═══ Data supplied ═══
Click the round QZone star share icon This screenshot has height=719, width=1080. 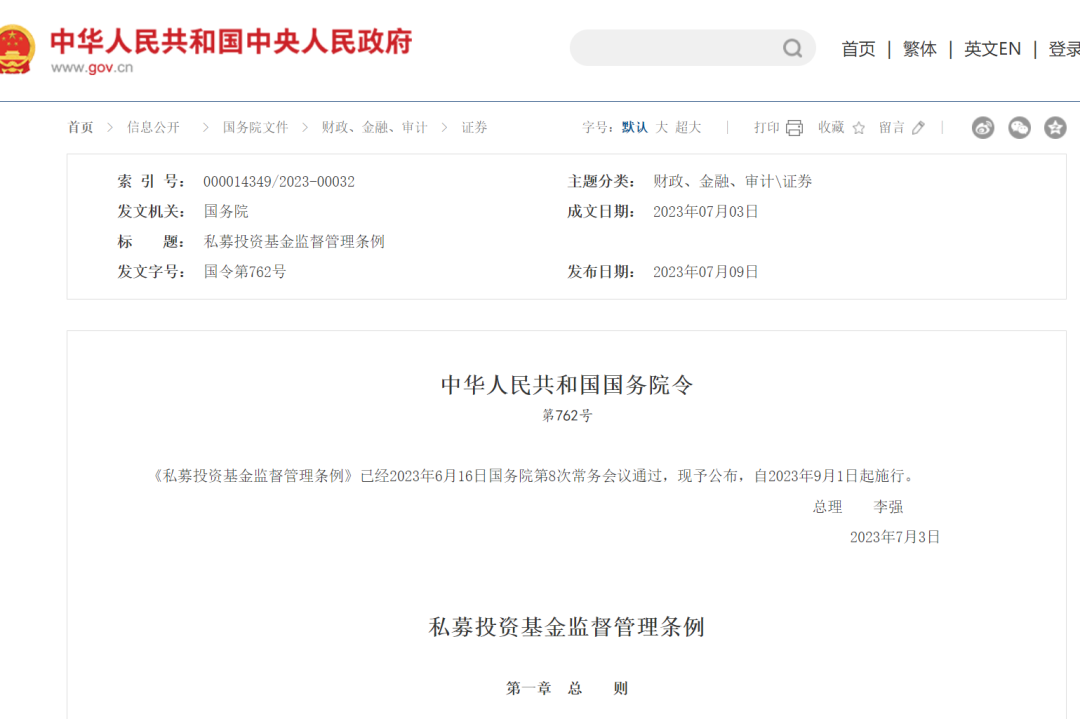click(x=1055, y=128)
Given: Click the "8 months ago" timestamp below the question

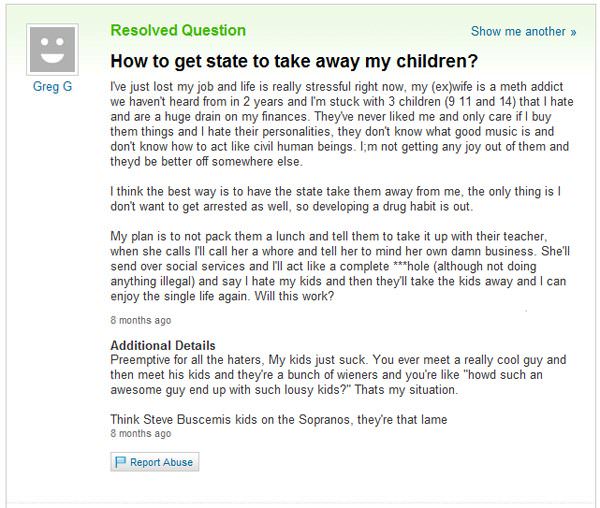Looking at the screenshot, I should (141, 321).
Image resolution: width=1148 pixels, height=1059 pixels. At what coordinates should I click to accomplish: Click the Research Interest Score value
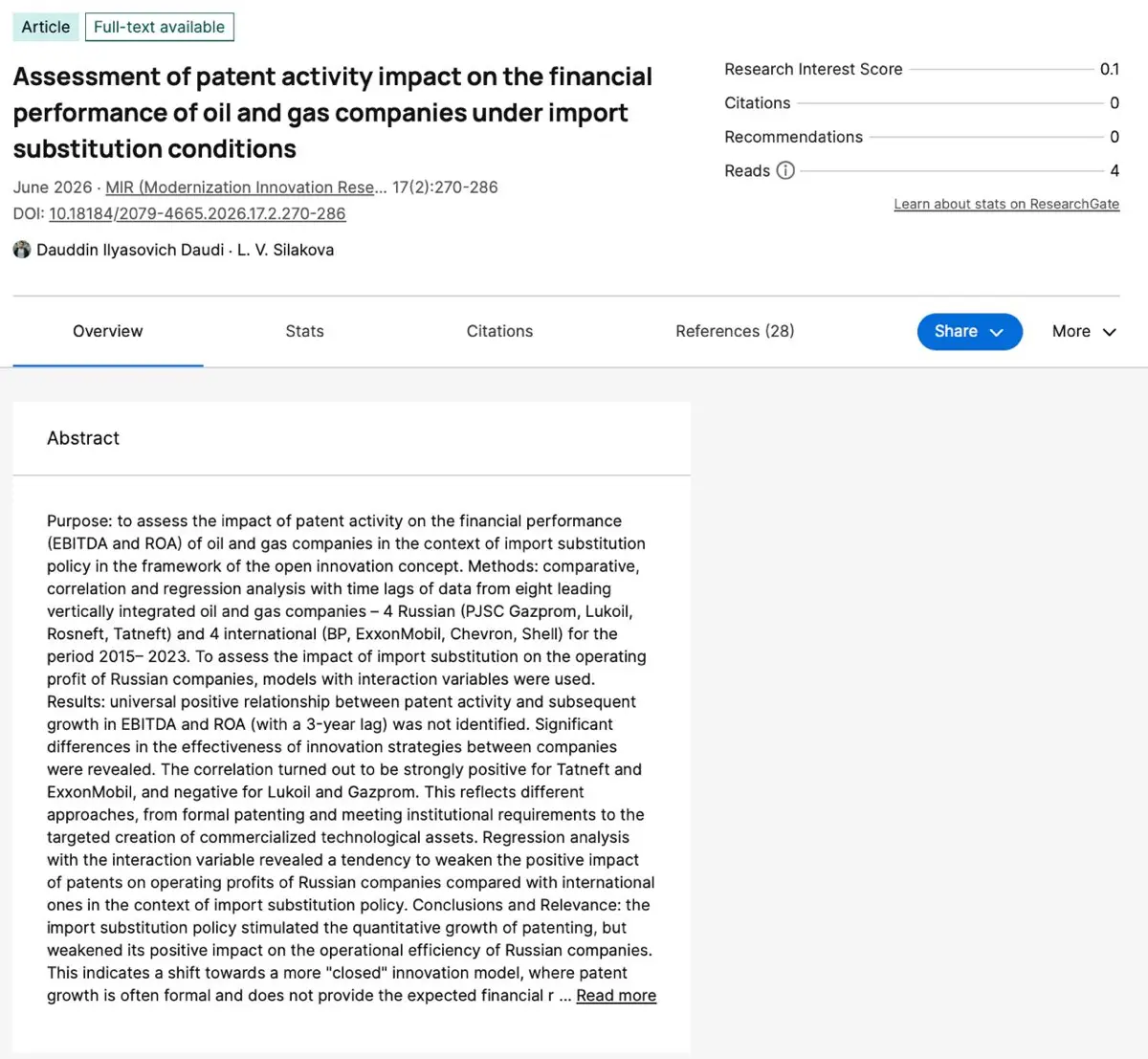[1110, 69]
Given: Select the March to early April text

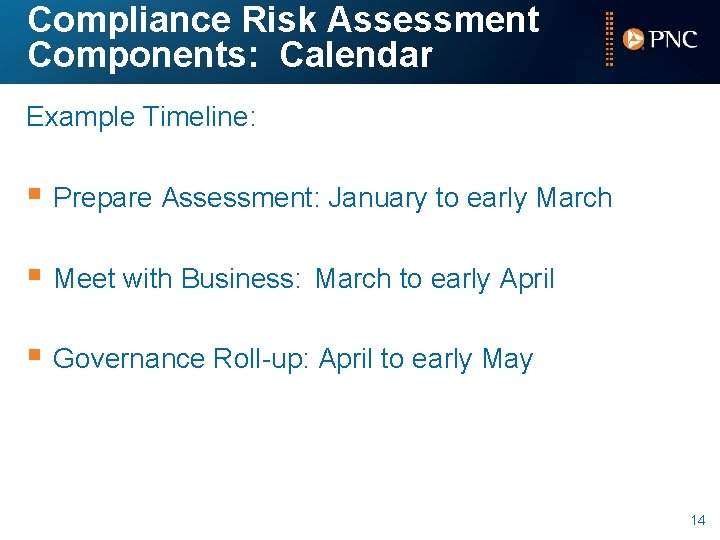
═══
● Your instructions
Give back exactly the lines from the one containing "Given: Click the" through the last line above, both included, and none of the pictures.

● Written answer
Given: Click the "8 months ago" timestamp below the question

Looking at the screenshot, I should (141, 321).
Image resolution: width=1148 pixels, height=1059 pixels. At what coordinates should I click to accomplish: Click the Research Interest Score value
[1110, 69]
Given: Select the March to early April text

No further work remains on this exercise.